BEGIN Data shown

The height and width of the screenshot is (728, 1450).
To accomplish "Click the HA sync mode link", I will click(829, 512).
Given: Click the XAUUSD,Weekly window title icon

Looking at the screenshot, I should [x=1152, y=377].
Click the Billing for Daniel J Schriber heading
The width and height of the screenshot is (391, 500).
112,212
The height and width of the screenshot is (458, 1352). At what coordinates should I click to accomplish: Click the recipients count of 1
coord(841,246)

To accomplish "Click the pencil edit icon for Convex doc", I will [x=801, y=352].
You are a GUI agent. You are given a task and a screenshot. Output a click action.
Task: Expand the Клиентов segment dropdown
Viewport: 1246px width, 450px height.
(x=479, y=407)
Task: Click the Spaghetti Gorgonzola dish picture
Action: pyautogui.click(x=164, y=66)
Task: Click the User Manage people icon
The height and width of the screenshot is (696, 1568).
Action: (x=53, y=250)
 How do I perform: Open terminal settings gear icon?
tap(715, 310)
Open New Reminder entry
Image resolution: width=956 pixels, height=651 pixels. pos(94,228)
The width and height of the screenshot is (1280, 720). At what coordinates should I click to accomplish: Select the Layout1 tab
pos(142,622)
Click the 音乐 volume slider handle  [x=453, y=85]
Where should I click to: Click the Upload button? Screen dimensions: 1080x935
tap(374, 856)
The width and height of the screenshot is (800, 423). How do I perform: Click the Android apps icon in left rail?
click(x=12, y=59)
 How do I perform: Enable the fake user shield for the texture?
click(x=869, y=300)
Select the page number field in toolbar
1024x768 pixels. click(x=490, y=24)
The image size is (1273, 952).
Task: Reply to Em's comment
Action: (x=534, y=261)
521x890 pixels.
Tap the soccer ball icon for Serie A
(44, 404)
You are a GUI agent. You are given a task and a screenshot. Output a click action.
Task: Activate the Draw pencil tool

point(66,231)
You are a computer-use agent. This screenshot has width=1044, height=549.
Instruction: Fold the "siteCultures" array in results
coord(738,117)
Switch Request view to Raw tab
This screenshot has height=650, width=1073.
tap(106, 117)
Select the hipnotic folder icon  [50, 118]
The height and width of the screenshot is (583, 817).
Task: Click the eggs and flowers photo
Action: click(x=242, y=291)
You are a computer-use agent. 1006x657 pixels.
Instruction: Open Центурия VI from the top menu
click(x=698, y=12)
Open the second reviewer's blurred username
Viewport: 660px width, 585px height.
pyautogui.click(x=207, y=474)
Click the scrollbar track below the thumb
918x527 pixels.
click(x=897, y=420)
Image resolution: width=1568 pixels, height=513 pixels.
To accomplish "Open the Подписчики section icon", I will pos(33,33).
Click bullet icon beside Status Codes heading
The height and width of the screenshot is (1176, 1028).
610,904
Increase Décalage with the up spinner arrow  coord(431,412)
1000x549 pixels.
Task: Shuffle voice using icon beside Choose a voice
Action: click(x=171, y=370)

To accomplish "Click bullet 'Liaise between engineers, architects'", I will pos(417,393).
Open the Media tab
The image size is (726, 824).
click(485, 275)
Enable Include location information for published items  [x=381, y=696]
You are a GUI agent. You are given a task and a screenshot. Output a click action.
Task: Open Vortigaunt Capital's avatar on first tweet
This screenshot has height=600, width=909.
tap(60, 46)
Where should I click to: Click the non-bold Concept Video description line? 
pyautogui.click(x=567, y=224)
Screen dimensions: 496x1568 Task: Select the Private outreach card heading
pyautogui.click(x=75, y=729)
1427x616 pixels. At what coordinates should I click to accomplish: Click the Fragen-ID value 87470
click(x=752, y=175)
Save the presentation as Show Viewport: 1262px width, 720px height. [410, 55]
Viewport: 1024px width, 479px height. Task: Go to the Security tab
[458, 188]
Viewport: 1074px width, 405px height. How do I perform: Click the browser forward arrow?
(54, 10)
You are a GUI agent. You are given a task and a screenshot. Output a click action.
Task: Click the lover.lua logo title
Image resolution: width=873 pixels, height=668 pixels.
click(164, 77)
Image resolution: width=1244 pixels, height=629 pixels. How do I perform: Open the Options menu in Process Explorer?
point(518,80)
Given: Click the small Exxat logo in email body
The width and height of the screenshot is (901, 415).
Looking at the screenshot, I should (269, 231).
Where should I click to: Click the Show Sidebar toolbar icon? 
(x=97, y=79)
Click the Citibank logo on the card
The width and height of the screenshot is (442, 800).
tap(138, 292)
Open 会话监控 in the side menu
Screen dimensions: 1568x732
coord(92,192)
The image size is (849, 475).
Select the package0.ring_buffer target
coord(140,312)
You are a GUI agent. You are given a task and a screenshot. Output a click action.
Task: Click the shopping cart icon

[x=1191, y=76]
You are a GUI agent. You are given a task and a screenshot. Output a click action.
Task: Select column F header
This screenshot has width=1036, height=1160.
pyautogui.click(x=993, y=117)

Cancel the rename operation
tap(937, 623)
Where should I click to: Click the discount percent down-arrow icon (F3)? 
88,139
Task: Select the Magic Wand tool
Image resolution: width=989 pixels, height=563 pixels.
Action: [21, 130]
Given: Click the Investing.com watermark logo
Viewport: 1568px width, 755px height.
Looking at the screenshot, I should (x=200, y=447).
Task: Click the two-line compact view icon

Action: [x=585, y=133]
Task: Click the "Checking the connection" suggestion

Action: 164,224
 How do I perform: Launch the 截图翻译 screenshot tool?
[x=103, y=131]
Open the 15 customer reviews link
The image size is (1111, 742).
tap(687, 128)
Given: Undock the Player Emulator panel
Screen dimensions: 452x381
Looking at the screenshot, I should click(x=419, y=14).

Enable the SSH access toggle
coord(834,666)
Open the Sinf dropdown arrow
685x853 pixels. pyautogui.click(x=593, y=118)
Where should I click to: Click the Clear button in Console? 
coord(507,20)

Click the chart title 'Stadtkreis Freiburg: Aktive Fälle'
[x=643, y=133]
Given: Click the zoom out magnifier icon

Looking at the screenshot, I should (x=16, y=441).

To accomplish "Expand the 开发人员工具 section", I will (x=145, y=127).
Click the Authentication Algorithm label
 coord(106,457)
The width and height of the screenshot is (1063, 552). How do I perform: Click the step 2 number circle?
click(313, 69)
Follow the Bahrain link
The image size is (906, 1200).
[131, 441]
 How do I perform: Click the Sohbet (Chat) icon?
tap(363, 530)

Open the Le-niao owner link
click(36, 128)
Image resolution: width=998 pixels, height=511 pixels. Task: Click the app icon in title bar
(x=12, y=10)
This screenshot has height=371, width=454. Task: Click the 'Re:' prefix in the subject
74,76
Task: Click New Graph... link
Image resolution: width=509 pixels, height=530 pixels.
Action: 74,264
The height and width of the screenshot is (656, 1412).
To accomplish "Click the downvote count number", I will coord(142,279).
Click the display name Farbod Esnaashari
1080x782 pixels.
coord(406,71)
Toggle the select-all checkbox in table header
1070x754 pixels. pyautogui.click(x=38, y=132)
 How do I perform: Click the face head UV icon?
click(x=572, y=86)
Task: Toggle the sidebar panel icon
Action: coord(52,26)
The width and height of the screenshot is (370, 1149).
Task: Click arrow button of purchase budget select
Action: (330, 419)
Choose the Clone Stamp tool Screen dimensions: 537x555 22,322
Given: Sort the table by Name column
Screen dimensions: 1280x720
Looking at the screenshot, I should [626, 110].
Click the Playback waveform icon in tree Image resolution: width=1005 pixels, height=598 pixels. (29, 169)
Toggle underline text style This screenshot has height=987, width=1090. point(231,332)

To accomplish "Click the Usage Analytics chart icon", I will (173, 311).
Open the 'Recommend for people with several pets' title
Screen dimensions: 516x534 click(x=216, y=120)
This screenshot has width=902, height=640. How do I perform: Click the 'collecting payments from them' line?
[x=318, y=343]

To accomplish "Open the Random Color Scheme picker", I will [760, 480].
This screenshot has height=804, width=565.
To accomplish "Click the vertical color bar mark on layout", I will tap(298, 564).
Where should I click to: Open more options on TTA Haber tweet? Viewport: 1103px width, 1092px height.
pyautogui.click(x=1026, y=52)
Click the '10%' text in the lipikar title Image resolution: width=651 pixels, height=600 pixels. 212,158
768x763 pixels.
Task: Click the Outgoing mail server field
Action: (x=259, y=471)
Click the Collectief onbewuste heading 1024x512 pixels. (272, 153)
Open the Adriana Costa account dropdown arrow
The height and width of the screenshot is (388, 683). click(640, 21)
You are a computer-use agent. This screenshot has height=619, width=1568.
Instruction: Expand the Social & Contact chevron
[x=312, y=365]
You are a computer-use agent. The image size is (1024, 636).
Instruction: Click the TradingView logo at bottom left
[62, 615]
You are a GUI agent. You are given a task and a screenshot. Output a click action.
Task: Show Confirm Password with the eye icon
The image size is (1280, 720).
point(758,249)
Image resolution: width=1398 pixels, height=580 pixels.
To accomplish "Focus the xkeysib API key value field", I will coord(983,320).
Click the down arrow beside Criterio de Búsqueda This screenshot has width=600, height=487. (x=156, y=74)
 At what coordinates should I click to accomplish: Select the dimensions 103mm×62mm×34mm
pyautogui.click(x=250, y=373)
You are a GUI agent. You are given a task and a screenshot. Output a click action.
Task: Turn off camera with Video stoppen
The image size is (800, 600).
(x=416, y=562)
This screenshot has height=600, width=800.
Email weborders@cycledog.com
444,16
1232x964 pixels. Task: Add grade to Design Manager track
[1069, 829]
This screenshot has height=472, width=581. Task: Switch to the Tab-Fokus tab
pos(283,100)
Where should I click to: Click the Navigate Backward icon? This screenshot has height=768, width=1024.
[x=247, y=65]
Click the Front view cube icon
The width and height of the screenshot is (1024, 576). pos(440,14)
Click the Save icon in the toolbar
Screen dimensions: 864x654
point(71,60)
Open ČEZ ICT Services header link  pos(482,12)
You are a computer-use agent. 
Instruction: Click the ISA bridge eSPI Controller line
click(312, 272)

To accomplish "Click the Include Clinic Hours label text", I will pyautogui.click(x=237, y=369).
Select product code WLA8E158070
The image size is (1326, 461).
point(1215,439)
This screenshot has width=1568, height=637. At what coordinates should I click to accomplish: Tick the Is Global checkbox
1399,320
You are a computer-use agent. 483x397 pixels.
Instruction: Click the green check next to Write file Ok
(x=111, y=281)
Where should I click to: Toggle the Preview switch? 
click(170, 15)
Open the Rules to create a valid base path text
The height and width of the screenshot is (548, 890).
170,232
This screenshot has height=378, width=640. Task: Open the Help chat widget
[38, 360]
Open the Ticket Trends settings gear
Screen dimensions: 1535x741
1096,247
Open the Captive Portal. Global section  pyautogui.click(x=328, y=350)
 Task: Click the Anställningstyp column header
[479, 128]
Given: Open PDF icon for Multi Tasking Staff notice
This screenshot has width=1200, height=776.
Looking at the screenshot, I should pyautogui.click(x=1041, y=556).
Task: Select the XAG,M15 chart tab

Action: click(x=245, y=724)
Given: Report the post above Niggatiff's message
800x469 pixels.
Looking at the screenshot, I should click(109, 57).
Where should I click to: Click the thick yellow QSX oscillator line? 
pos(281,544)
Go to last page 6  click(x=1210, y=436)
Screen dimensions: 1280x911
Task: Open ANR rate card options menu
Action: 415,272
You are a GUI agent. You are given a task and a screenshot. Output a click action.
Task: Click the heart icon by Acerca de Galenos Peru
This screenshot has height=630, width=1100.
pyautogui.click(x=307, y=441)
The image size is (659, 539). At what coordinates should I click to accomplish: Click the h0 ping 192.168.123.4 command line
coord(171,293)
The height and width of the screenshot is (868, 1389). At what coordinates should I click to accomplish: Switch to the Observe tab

END Data shown

_Description of the task_
Establish how many lines of the data above contain "computer". State that number and no more.

_Response to the exercise_
6